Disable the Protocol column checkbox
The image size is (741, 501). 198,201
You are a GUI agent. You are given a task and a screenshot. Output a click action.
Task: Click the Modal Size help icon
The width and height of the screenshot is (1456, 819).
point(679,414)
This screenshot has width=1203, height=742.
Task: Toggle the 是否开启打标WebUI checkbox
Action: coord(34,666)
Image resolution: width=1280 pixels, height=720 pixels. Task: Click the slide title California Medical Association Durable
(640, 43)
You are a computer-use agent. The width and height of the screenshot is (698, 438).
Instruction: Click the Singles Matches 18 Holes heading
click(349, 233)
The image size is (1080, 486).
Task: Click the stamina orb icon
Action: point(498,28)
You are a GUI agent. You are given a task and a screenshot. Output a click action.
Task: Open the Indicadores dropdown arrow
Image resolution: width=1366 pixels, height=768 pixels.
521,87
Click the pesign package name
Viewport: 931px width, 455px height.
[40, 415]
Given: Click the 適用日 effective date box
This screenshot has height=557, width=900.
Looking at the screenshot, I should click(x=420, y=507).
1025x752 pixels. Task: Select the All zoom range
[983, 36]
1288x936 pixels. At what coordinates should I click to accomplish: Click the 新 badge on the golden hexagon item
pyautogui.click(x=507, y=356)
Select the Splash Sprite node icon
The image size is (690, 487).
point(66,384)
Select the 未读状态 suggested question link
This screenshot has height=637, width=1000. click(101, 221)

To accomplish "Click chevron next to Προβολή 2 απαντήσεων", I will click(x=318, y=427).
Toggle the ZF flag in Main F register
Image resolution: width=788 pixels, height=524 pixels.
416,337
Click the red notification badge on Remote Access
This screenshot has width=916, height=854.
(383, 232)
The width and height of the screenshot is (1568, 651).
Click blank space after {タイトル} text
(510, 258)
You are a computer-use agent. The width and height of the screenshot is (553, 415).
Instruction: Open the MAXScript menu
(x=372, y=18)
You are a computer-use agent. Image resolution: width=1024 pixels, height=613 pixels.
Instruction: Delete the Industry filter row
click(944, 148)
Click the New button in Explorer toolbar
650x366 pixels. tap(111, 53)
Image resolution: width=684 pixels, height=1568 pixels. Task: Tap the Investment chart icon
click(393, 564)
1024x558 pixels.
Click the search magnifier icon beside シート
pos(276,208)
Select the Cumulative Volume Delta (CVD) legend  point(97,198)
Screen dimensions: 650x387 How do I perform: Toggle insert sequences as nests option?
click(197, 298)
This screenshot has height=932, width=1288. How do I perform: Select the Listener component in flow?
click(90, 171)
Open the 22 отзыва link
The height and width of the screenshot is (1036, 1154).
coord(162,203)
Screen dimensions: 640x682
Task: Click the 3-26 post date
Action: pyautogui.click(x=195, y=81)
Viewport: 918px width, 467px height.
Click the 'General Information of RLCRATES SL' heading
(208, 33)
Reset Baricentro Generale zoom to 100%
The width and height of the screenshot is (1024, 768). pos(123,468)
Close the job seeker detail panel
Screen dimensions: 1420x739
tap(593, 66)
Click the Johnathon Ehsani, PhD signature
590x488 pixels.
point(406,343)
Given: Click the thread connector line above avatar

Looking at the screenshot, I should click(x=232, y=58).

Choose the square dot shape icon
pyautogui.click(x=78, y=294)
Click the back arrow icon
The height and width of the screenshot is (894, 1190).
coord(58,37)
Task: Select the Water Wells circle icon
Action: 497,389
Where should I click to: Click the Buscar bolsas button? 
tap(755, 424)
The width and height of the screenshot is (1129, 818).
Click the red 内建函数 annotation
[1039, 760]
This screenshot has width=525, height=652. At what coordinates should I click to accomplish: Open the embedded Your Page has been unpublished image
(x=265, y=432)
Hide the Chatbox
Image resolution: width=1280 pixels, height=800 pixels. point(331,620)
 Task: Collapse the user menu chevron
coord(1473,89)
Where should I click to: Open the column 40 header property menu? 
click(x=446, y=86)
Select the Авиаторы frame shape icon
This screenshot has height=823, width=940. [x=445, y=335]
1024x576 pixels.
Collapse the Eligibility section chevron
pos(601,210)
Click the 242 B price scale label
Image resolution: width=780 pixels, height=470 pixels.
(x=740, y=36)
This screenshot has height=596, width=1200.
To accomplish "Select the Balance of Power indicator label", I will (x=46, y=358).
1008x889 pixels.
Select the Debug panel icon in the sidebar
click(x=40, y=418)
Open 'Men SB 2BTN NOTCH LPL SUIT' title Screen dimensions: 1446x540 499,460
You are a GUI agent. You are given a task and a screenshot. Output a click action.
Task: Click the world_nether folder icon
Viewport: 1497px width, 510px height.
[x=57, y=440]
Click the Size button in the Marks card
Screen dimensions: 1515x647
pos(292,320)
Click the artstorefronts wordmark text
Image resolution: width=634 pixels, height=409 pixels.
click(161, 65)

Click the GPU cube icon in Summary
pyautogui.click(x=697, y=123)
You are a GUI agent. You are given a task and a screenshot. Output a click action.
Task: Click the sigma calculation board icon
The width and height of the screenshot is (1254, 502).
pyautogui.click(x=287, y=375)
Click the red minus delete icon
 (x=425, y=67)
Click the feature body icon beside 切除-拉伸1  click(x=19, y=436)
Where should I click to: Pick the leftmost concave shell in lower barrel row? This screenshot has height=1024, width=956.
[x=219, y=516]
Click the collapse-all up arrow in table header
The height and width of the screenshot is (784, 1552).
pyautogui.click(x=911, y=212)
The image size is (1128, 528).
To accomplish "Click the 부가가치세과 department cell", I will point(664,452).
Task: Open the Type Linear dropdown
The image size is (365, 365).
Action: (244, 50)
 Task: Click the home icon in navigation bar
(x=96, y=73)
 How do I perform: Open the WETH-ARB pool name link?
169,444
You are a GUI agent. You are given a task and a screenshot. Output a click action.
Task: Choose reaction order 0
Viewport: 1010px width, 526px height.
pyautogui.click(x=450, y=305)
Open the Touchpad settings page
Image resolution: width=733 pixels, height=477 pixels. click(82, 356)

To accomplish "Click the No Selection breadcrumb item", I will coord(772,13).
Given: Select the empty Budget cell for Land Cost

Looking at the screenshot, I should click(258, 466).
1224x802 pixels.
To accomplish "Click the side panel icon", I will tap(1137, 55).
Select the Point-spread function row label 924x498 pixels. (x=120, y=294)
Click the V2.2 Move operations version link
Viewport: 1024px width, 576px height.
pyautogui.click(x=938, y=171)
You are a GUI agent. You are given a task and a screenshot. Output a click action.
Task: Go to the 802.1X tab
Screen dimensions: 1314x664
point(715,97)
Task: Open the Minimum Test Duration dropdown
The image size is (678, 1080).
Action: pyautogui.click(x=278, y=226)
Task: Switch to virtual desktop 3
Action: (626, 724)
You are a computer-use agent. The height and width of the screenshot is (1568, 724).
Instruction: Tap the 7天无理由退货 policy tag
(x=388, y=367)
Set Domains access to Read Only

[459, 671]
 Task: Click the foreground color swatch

____________

Above are the records; from them, give again exactly the lines from the one containing "Image resolution: width=1280 pixels, height=720" to the one containing "is (698, 438).", both lines included, and nothing more.

Problem solution
Image resolution: width=1280 pixels, height=720 pixels. Task: Click the slide title California Medical Association Durable
(640, 43)
You are a computer-use agent. The width and height of the screenshot is (698, 438).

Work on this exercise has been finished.